**What to do:** Your answer should be the records below, repeated exactly as they stand.
:::
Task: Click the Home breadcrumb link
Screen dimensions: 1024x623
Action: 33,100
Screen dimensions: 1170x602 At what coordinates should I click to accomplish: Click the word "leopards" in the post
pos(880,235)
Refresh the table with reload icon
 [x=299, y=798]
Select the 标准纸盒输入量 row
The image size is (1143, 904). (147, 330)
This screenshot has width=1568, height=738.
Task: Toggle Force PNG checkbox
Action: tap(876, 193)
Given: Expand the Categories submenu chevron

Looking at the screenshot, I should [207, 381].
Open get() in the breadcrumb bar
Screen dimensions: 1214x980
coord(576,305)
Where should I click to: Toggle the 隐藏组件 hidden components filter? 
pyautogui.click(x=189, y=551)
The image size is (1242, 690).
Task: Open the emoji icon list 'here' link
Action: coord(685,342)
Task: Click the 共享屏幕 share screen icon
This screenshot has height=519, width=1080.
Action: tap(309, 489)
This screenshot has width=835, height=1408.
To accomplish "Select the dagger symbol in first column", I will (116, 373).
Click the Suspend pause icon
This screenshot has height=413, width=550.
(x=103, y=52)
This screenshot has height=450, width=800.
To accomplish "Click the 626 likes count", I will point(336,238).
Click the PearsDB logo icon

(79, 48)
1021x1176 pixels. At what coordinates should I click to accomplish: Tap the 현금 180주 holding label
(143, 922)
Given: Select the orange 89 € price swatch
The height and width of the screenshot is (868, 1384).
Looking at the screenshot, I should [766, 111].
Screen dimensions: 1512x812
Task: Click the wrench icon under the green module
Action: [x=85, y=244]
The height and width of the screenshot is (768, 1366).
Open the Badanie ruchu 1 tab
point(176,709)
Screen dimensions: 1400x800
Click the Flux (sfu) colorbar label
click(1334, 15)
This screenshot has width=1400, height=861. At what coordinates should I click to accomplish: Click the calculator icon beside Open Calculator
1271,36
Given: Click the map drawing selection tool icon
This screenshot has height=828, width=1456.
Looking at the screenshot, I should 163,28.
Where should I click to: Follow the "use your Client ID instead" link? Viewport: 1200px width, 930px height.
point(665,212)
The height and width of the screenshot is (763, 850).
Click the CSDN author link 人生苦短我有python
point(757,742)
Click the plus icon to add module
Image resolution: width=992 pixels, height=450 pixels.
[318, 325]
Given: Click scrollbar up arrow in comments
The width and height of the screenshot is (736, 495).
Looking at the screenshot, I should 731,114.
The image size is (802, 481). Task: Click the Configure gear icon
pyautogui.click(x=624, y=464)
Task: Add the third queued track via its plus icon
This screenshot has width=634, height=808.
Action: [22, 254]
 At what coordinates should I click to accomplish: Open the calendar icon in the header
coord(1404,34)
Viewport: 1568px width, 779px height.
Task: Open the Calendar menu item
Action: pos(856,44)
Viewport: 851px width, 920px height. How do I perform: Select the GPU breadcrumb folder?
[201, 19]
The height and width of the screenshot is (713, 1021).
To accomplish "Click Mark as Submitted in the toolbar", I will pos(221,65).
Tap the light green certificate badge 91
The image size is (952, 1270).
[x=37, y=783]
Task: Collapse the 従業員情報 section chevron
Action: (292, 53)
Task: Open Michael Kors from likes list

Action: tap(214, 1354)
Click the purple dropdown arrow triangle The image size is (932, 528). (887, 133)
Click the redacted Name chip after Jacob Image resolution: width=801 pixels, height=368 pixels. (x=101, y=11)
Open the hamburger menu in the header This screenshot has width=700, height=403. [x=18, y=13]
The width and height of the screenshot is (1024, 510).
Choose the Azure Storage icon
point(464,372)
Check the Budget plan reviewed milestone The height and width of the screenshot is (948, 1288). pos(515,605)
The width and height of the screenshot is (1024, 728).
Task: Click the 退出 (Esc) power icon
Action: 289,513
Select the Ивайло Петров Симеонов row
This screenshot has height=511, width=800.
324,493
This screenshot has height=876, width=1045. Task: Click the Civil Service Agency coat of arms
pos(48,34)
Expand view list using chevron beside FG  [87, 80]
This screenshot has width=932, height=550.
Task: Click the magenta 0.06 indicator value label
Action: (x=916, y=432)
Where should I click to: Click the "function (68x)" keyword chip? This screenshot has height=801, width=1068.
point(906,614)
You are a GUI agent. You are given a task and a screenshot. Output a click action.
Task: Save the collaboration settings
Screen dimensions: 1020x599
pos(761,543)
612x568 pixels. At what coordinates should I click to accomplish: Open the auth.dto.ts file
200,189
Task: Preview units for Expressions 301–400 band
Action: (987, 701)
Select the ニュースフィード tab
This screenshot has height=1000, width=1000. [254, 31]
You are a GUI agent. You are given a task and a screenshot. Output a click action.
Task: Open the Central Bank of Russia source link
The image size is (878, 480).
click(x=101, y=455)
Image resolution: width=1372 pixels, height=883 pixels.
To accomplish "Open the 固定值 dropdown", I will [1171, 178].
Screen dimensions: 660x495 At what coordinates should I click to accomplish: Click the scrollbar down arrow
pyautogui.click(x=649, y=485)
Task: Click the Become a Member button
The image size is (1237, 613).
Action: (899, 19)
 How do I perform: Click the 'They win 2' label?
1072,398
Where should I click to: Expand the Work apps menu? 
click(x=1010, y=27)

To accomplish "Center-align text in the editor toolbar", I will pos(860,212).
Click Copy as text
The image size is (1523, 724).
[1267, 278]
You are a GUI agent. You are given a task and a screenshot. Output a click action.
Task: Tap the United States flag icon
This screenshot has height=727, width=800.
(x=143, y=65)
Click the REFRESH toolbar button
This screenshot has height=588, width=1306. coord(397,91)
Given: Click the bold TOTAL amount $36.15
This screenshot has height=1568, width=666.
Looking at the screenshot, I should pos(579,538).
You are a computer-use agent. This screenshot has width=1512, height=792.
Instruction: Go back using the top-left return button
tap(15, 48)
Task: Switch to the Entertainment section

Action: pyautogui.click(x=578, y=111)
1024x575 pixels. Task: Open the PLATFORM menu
:::
**Finished task:**
Task: Click the Home breadcrumb link
Screen dimensions: 1024x623
Action: 33,100
Screen dimensions: 1170x602 At what coordinates should I click to accomplish: Click the word "leopards" in the post
pos(880,235)
Refresh the table with reload icon
 [x=299, y=798]
Select the 标准纸盒输入量 row
The image size is (1143, 904). (147, 330)
This screenshot has width=1568, height=738.
Task: Toggle Force PNG checkbox
Action: tap(876, 193)
Given: Expand the Categories submenu chevron

Looking at the screenshot, I should [207, 381].
Open get() in the breadcrumb bar
Screen dimensions: 1214x980
coord(576,305)
Where should I click to: Toggle the 隐藏组件 hidden components filter? 
pyautogui.click(x=189, y=551)
The image size is (1242, 690).
Task: Open the emoji icon list 'here' link
Action: coord(685,342)
Task: Click the 共享屏幕 share screen icon
This screenshot has height=519, width=1080.
Action: tap(309, 489)
This screenshot has width=835, height=1408.
To accomplish "Select the dagger symbol in first column", I will (116, 373).
Click the Suspend pause icon
This screenshot has height=413, width=550.
(x=103, y=52)
This screenshot has height=450, width=800.
To accomplish "Click the 626 likes count", I will point(336,238).
Click the PearsDB logo icon

(79, 48)
1021x1176 pixels. At what coordinates should I click to accomplish: Tap the 현금 180주 holding label
(143, 922)
Given: Select the orange 89 € price swatch
The height and width of the screenshot is (868, 1384).
Looking at the screenshot, I should [766, 111].
Screen dimensions: 1512x812
Task: Click the wrench icon under the green module
Action: [x=85, y=244]
The height and width of the screenshot is (768, 1366).
Open the Badanie ruchu 1 tab
point(176,709)
Screen dimensions: 1400x800
Click the Flux (sfu) colorbar label
click(1334, 15)
This screenshot has width=1400, height=861. At what coordinates should I click to accomplish: Click the calculator icon beside Open Calculator
1271,36
Given: Click the map drawing selection tool icon
This screenshot has height=828, width=1456.
Looking at the screenshot, I should 163,28.
Where should I click to: Follow the "use your Client ID instead" link? Viewport: 1200px width, 930px height.
point(665,212)
The height and width of the screenshot is (763, 850).
Click the CSDN author link 人生苦短我有python
point(757,742)
Click the plus icon to add module
Image resolution: width=992 pixels, height=450 pixels.
[318, 325]
Given: Click scrollbar up arrow in comments
The width and height of the screenshot is (736, 495).
Looking at the screenshot, I should 731,114.
The image size is (802, 481). Task: Click the Configure gear icon
pyautogui.click(x=624, y=464)
Task: Add the third queued track via its plus icon
This screenshot has width=634, height=808.
Action: [22, 254]
 At what coordinates should I click to accomplish: Open the calendar icon in the header
coord(1404,34)
Viewport: 1568px width, 779px height.
Task: Open the Calendar menu item
Action: pos(856,44)
Viewport: 851px width, 920px height. How do I perform: Select the GPU breadcrumb folder?
[201, 19]
The height and width of the screenshot is (713, 1021).
To accomplish "Click Mark as Submitted in the toolbar", I will pos(221,65).
Tap the light green certificate badge 91
The image size is (952, 1270).
[x=37, y=783]
Task: Collapse the 従業員情報 section chevron
Action: (292, 53)
Task: Open Michael Kors from likes list

Action: tap(214, 1354)
Click the purple dropdown arrow triangle The image size is (932, 528). (887, 133)
Click the redacted Name chip after Jacob Image resolution: width=801 pixels, height=368 pixels. (x=101, y=11)
Open the hamburger menu in the header This screenshot has width=700, height=403. [x=18, y=13]
The width and height of the screenshot is (1024, 510).
Choose the Azure Storage icon
point(464,372)
Check the Budget plan reviewed milestone The height and width of the screenshot is (948, 1288). pos(515,605)
The width and height of the screenshot is (1024, 728).
Task: Click the 退出 (Esc) power icon
Action: 289,513
Select the Ивайло Петров Симеонов row
This screenshot has height=511, width=800.
324,493
This screenshot has height=876, width=1045. Task: Click the Civil Service Agency coat of arms
pos(48,34)
Expand view list using chevron beside FG  [87, 80]
This screenshot has width=932, height=550.
Task: Click the magenta 0.06 indicator value label
Action: (x=916, y=432)
Where should I click to: Click the "function (68x)" keyword chip? This screenshot has height=801, width=1068.
point(906,614)
You are a GUI agent. You are given a task and a screenshot. Output a click action.
Task: Save the collaboration settings
Screen dimensions: 1020x599
pos(761,543)
612x568 pixels. At what coordinates should I click to accomplish: Open the auth.dto.ts file
200,189
Task: Preview units for Expressions 301–400 band
Action: (987, 701)
Select the ニュースフィード tab
This screenshot has height=1000, width=1000. [254, 31]
You are a GUI agent. You are given a task and a screenshot. Output a click action.
Task: Open the Central Bank of Russia source link
The image size is (878, 480).
click(x=101, y=455)
Image resolution: width=1372 pixels, height=883 pixels.
To accomplish "Open the 固定值 dropdown", I will [1171, 178].
Screen dimensions: 660x495 At what coordinates should I click to accomplish: Click the scrollbar down arrow
pyautogui.click(x=649, y=485)
Task: Click the Become a Member button
The image size is (1237, 613).
Action: (899, 19)
 How do I perform: Click the 'They win 2' label?
1072,398
Where should I click to: Expand the Work apps menu? 
click(x=1010, y=27)

To accomplish "Center-align text in the editor toolbar", I will pos(860,212).
Click Copy as text
The image size is (1523, 724).
[1267, 278]
You are a GUI agent. You are given a task and a screenshot. Output a click action.
Task: Tap the United States flag icon
This screenshot has height=727, width=800.
(x=143, y=65)
Click the REFRESH toolbar button
This screenshot has height=588, width=1306. coord(397,91)
Given: Click the bold TOTAL amount $36.15
This screenshot has height=1568, width=666.
Looking at the screenshot, I should pos(579,538).
You are a computer-use agent. This screenshot has width=1512, height=792.
Instruction: Go back using the top-left return button
tap(15, 48)
Task: Switch to the Entertainment section

Action: pyautogui.click(x=578, y=111)
1024x575 pixels. Task: Open the PLATFORM menu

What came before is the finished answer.